I am oversimplifying things here.
Animals communicate. Humans have language.
A cat on a hot stove...
dElaphant (and Zeppo his dog (and Gummo, Zeppos dog)) - Left my apostrophes at the BBC Posted Aug 16, 2000
Oh Coelacanth! Tell me you didn't kidnap a baby bird and bind its wings!
I suppose my example was a poor one too, but then the dividing line between nature and nurture will probably never be known for sure, if it even exists. I think there is probably a big, blurry, demilitarized zone between the two, where "knowledge" is not fully inherited nor fully learned. And where it is hard to tell the difference between knowledge and behavior (does a bird "know" how to fly? Did I "learn" how to ride a bike, or did I use my natural proclivity to balance?).
Accordingly, a kitten taken from it's mother early on, when grown, will pounce on a mouse and tease the thing to death, but never realize that it can eat the mouse. The hunting instinct is there, but not the skill to kill it quickly, or the association of the furry-running-thing with food.

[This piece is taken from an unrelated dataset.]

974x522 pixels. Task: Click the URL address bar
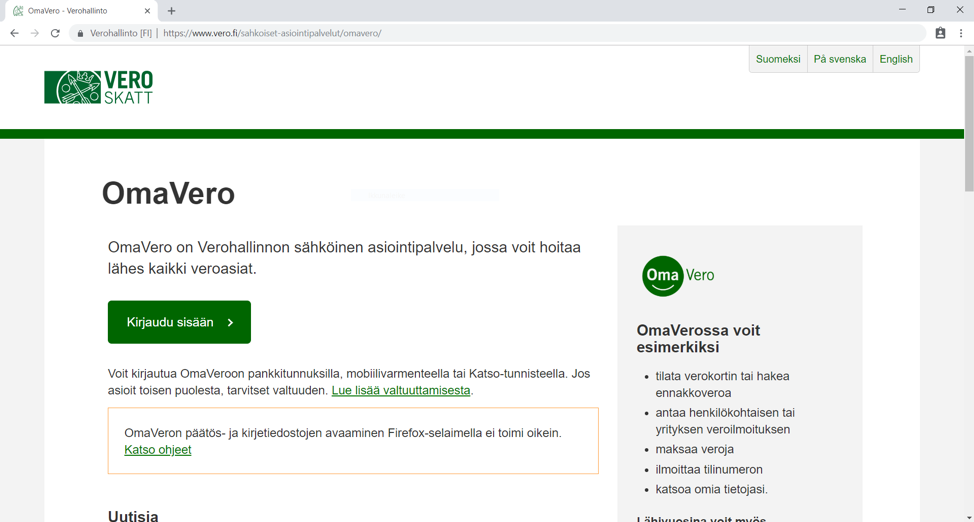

Even the distinction between communication and language is blurry. Do dolphins speak? Do politicians communicate? We may never know the answers to these questions.
We do know that an animal would never be able to have this kind of dialogue, and language is key to that. I have to maintain that culture is language plus the nature of the communication.
"Is man no more than this? Consider him well. Thou owest the worm no silk, the beast no hide, the sheep no wool, the cat no perfume.... thou art the thing itself; unaccommodated man is no more but such a poor, bare, forked animal..."
Let's see a dog say that! (or edit it as badly, or even choose another quotation as completely unrelated to the topic?)
*Puts away his Bartlett's*
A cat on a hot stove...
coelacanth Posted Aug 16, 2000
*no baby birds were harmed during the formation of this thread*
Instead of the 'dividing line' why draw a line at all? Take what is knon as the interactioninst position. For everything to work well, the narure v nurture argument is suspended in favour of it being an interaction between the two.
So, do we learn language? (Skinner) Well, not all of it, because children universally use phrases they they could never have heard "I wented to the shops"
So, is the predisposition to it already there? (Chomsky) Also not all of it, because this would ignore the part played by interaction with others.
So, is it a combination? Much more likely, along with all the social contexts that we find ourselves in to which we must use language as a tool. As you say, 'culture is language _plus_ the nature of the communication.'
A very clear cut distinction between language and comunication has been made, by the drawing up of a set of criteria. If a communication system meets all of the criteria, it is called 'language'. So far, only human speech has met this (and of course it's very easy to draw up a list to prove a point. My criteria for tall is anyone over 5'1" therefore I am a tall person!) Dolphins, as far as we can tell, probably fall down on the "displacement" criteria (communicating about events remote in time and space from that situation) and the "productivity" criteria (the infinite capacity to express and understand meaning).
According to Chomsky, we can't help using language. Fish are born to swim, moles are born to burrow, silworms make silk, sheep wool and we are born to talk (and talk and talk sometimes. Sorry!).